The results showed that women were more likely to believe that the surgically enhanced genitalia were “normal” or “ideal” compared to the natural images.

The University of Queensland School of Psychology study said the number of labiaplasties had increased five-fold since 2001.

Ninety-seven Australian women ages 18 to 30 years old were divided into three groups. In the initial stage of the study, one group was shown almost three dozen images of modified female genitalia; another group was shown images of unmodified genitalia. A third group was not shown any images.

Then all three groups were shown a mix of images of modified and unmodified genitals and asked to rate them for the degree to which the vulva ‘looks normal’ and ‘represents society’s ideal.’

All three groups rated the images of the ‘designer vaginas’ as more like society’s ideal than those which hadn’t undergone surgery.

Women who had viewed the images of the modified genitalia first also rated the modified vulvas as more ‘normal’ than the unmodified genitals.

But women who had seen the photos of unmodified genitalia first tended to rate them as normal in the second stage.

The researchers suggest that young women may not realize that normal genitalia vary considerably in appearance.

“Designer vaginas” were thrown into the spotlight recently when Sharon Osbourne said she had undergone a labiaplasty.  However she came out after the story and said she had “made it all up”.

“The rise in genital cosmetic surgery for women is a very worrying trend,” the study’s lead author, Claire Moran, from the University of Queensland said.
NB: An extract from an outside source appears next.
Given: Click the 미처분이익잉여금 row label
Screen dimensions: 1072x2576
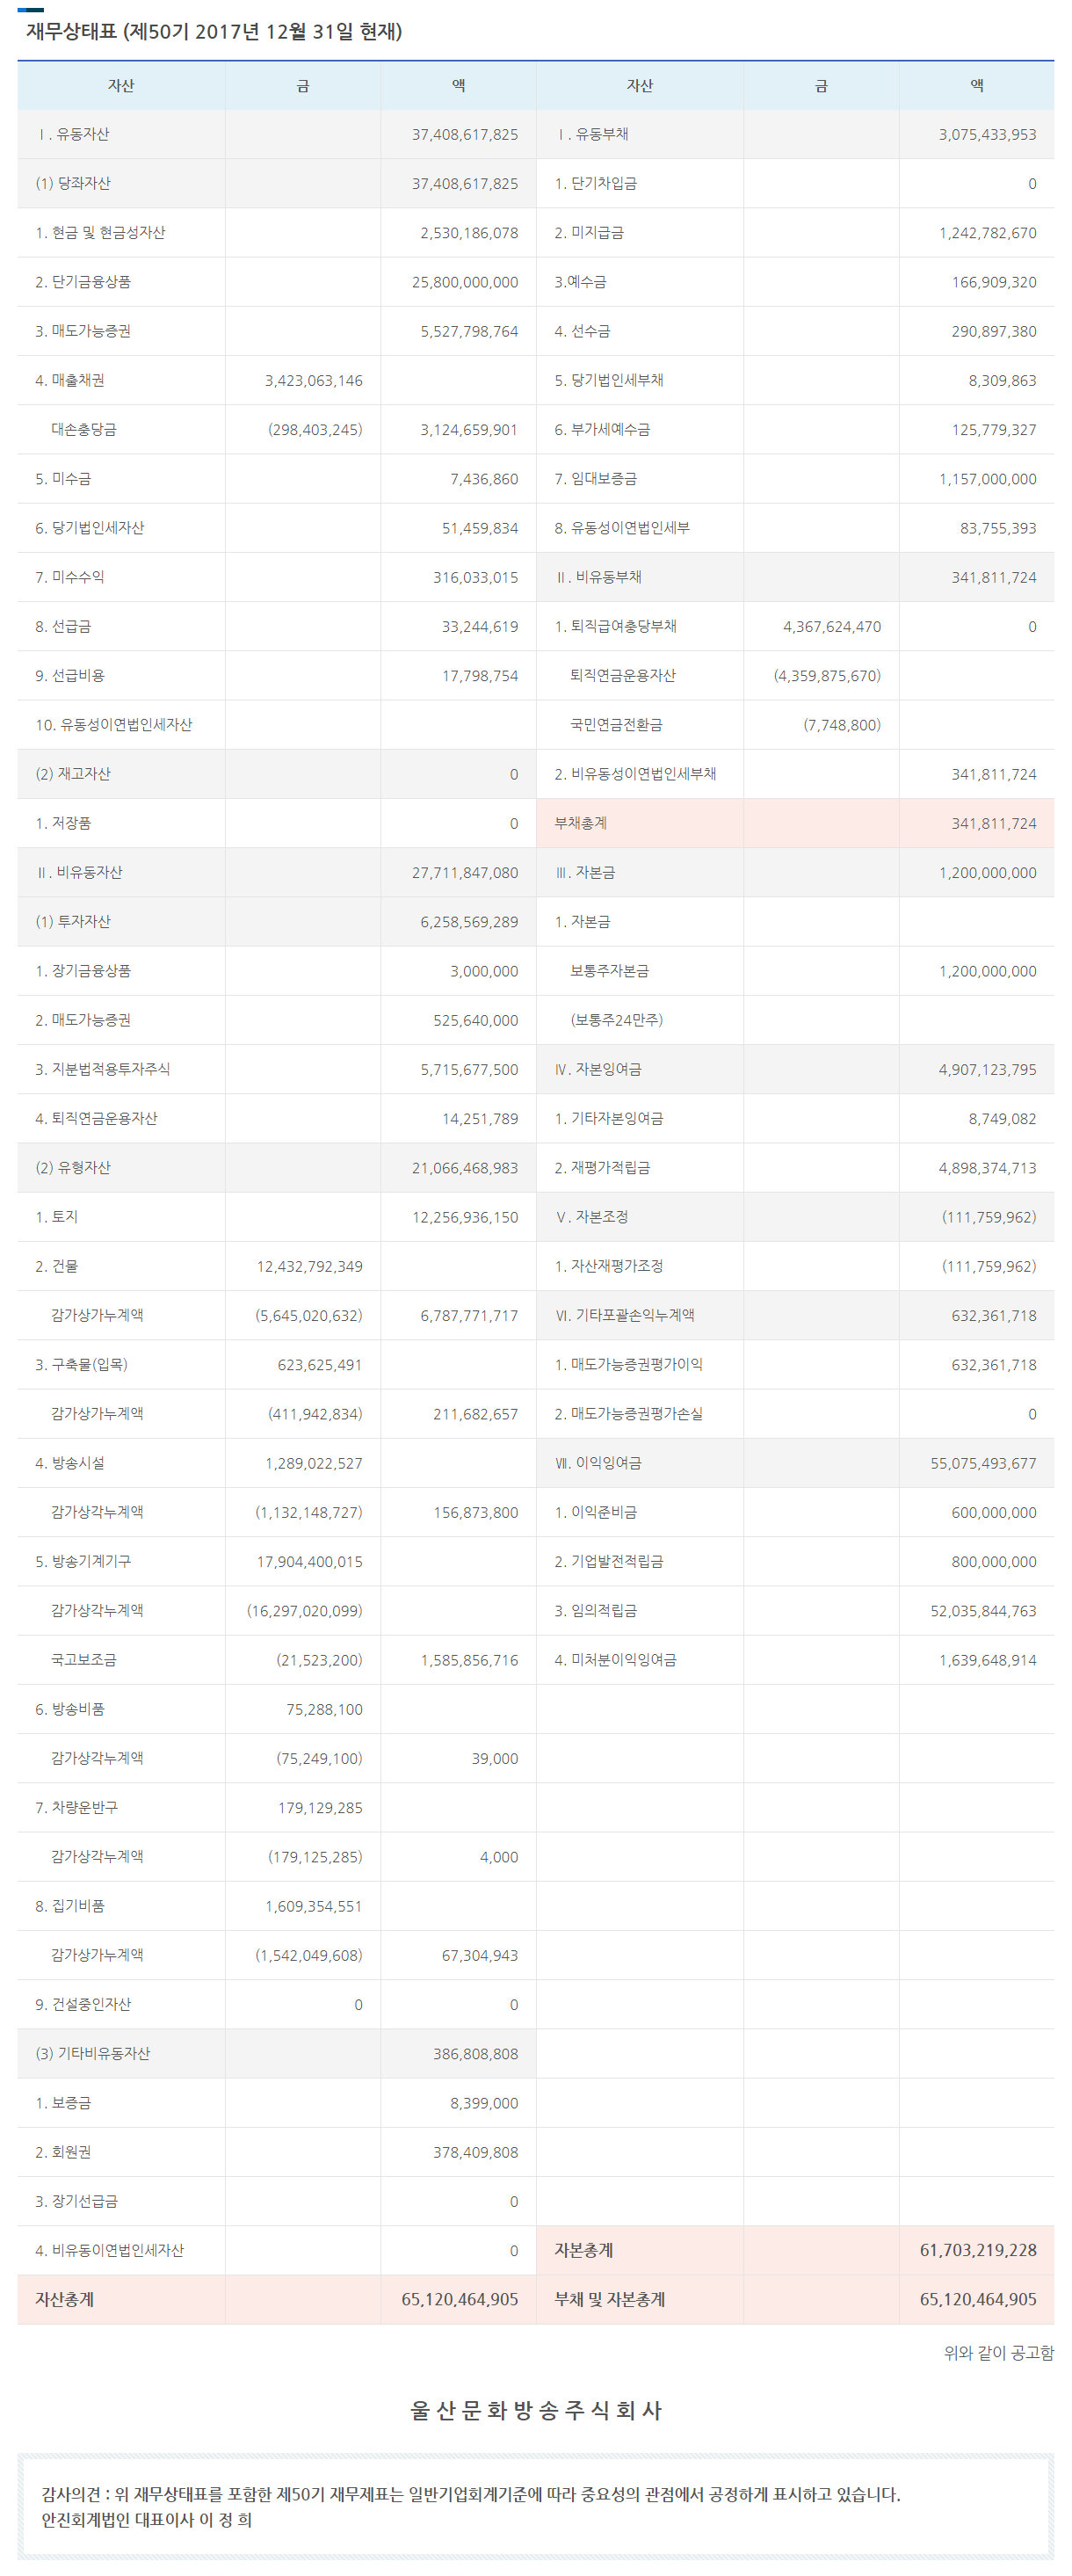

“There seems to be massive misconceptions around perceptions of normal genital appearance and I wanted to explore this further.”

Ms Moran said the media had played a role in the trend.

“There are misconceptions around normal genital appearance,” she said.

“This is due to airbrushing, lack of exposure to normal women’s genitals, greater genital visibility due to Brazilian and genital waxing and the general taboo around discussing genitals and genital appearance.”

The results of the new study were published in BJOG: An International Journal of Obstetrics & Gynaecology.